Ein Jein der Grünen zur Enteignungsfrage: Der ewige Eiertanz
Spitzenkandidatin Bettina Jarasch stellt die Idee eines Mietenschutzschirms vor und äußert sich zum Volksentscheid. Grüne wollen Enteignungen. Oder?

E in klares Jein in der Enteignungsfrage hat die grüne Spitzenkandidatin Bettina Jarasch am Mittwoch geäußert. Sie werde zwar beim Volksentscheid im September mit einem „Ja“ für das Anliegen der Kampagne Deutsche Wohnen und Co Enteignen stimmen, sagte Jarasch. Gleichzeitig aber solle die von über 350.000 Berliner*innen geforderte Vergesellschaftung nur „Ultima Ratio“ sein, wenn die Wohnungswirtschaft sich nicht unter einen zugleich vorgestellten Mietenschutzschirm der Grünen flüchtet. Jarasch warb nämlich gleichzeitig für einen Pakt mit der Wohnungswirtschaft – einem vermeintlich rechtssicheren Weg.
Laut Vorschlag der Grünen soll der Pakt verbindlich sein für Vermieter*innen und Eigentümer*innen. Sie sollen für fünf Jahre auf Mieterhöhungen verzichten, in Neuverträgen günstige Mieten anbieten, auf Umwandlung in Eigentum und die Ausschüttung von Dividenden verzichten.
Stattdessen sollen sie investieren in Instandhaltung, Sanierung und Neubau – und erhalten im Gegenzug Privilegien wie etwa ein Erbbaurecht auf landeseigene Flächen. 50 Prozent von Berlins Wohnungsbeständen sollen so nach gemeinwirtschaftlichen Kriterien ausgerichtet werden. Wenn das Ziel nicht erreicht werde, wird enteignet, so die Botschaft.
Mal abgesehen davon, dass 360.000 Berliner*innen nicht für einen Pakt mit der Wohnungswirtschaft unterschrieben haben: Seit wann funktioniert Gemeinwohl per Selbstverpflichtung? Konzerne wie Vonovia, die Deutsche Wohnen, Akelius und Heimstaden betreiben seit dem bundesweiten Erstarken von Mietenbewegungen schon länger Social Washing, indem sie behaupten, sich sozialen Standards zu verpflichten.
Sie gehen ihrem Geschäftsmodel nach
Hinterlegt ist das nicht: Gleichzeitig klagen Konzerne gegen den zusammen mit der Wohnwirtschaft erarbeiteten Mietspiegel, setzen saftige Mieterhöhungen durch, umgehen die Mietpreisbremse, zocken ab bei Nebenkostenabrechnungen, wandeln in Eigentum um und führen Luxusmodernisierungen durch. Man könnte auch sagen: Sie gehen ihrem Geschäftsmodel nach. Denn Profite mit der Miete zu machen, ist nun mal ihr Geschäft. Mit allen sozialen Konsequenzen.
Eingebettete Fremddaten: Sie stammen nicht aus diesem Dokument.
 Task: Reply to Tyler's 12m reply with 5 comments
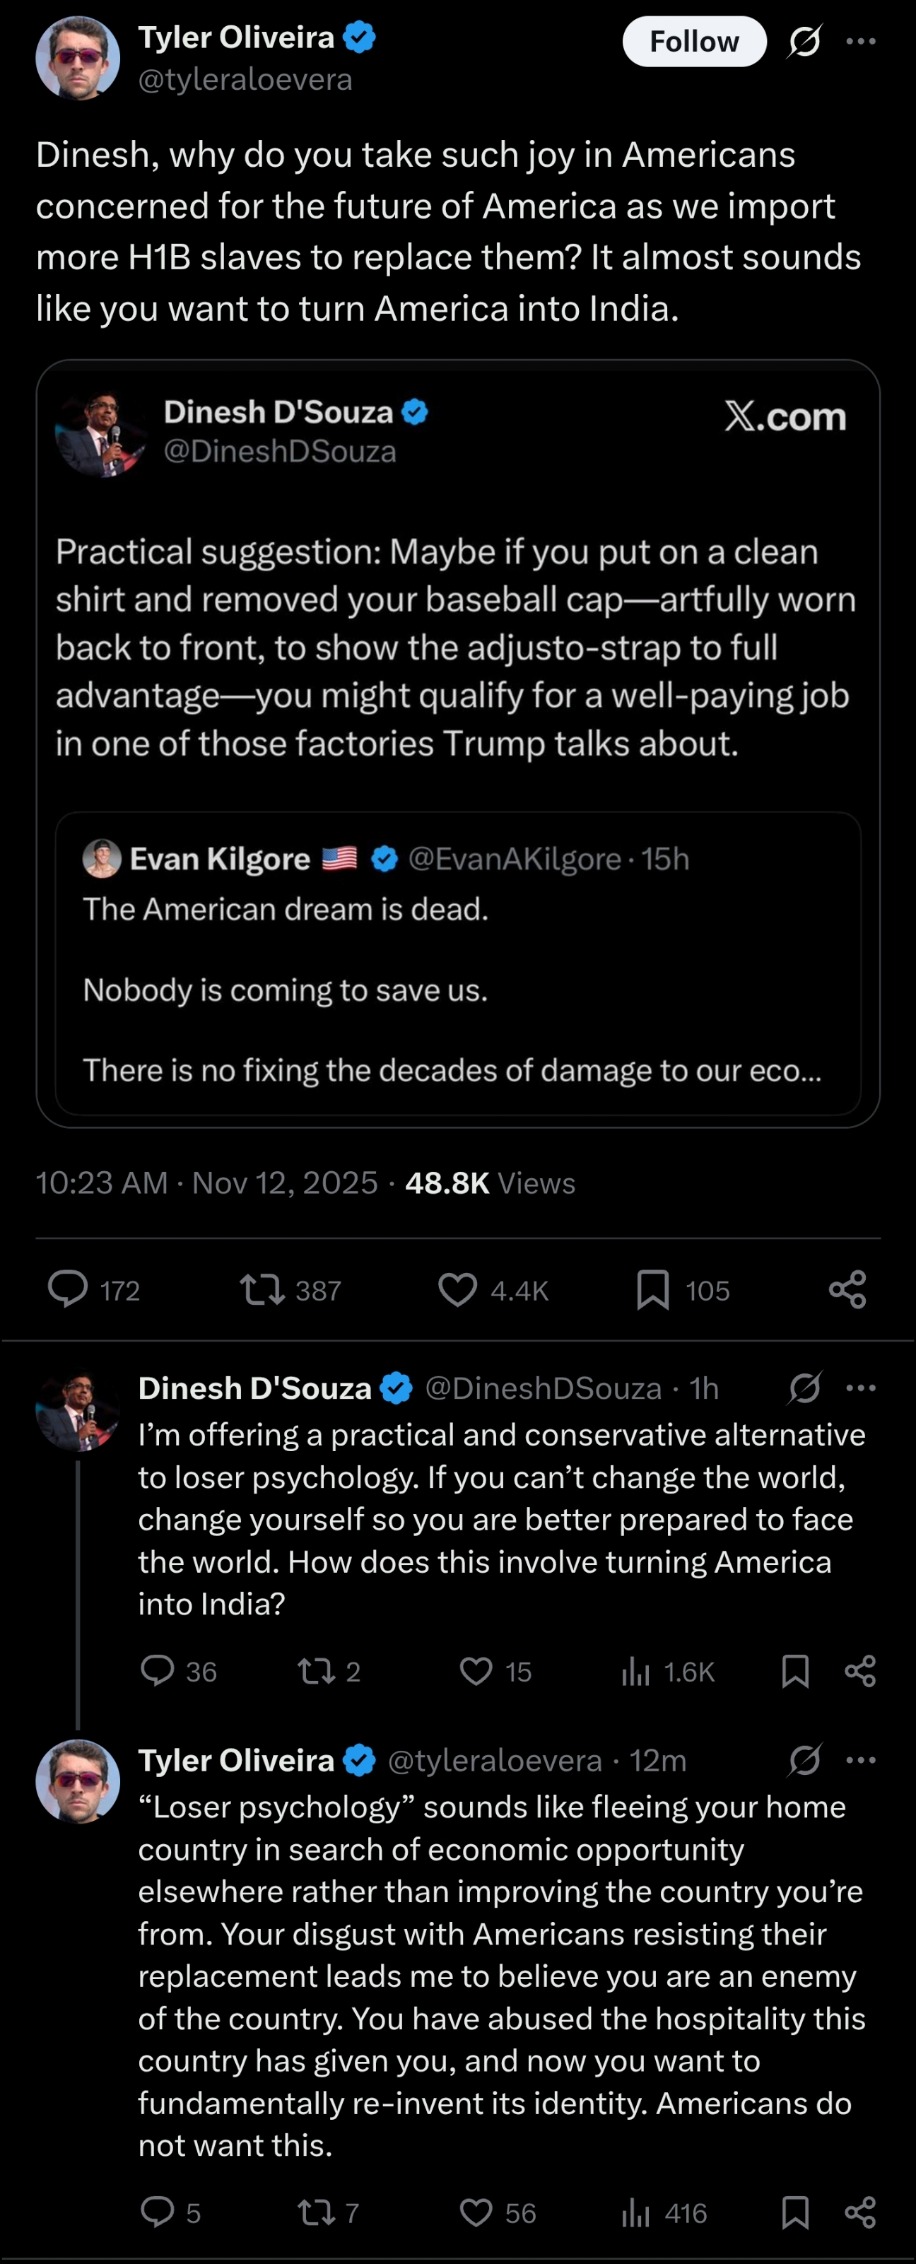click(157, 2212)
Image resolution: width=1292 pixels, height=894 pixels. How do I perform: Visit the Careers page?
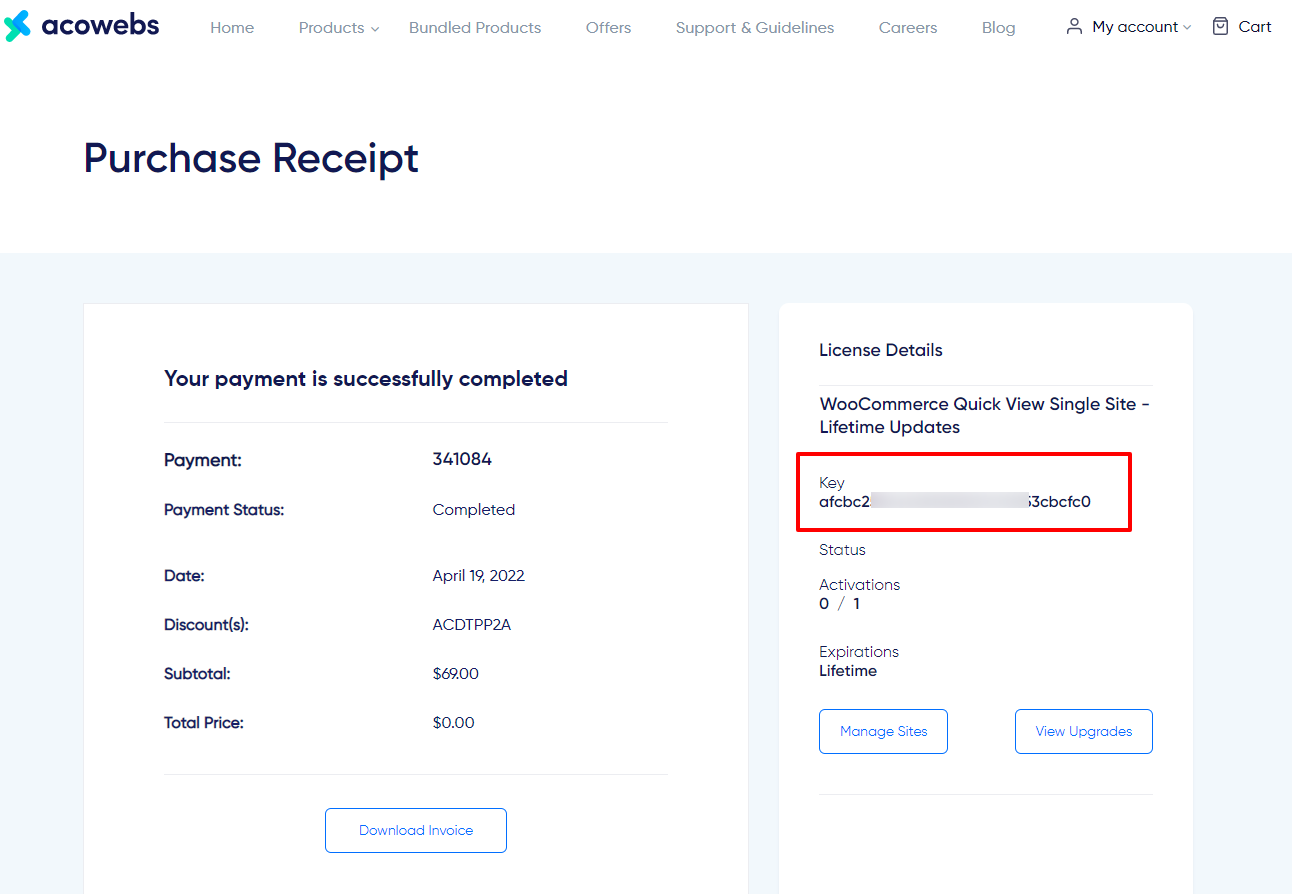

Das Selbstverpflichtungen häufig eher wenig bringen, dürften die Grünen eigentlich längst aus Erfahrungen mit der Lebensmittelindustrie oder der Landwirtschaft wissen. Warum sollte das plötzlich bei Wohnraum klappen? Der Wohnwirtschaftsverband BBU war dann nach dem Grünen-Vorstoß auch leicht pikiert ob der mitschwingenden Enteignungsdrohung. Die Enteignungsfrage bleibt ein Eiertanz für die Grünen, die auf Bundesebene immerhin zusammen mit der CDU regieren wollen.
Gut ist angesichts dessen immerhin, dass Jarasch doch recht deutlich gesagt hat, dass sie für den Volksentscheid stimmt. Das dürfte zumindest dem Anliegen der Kampagne durchaus auch in einem enteignungsskeptischen Milieu Auftrieb geben.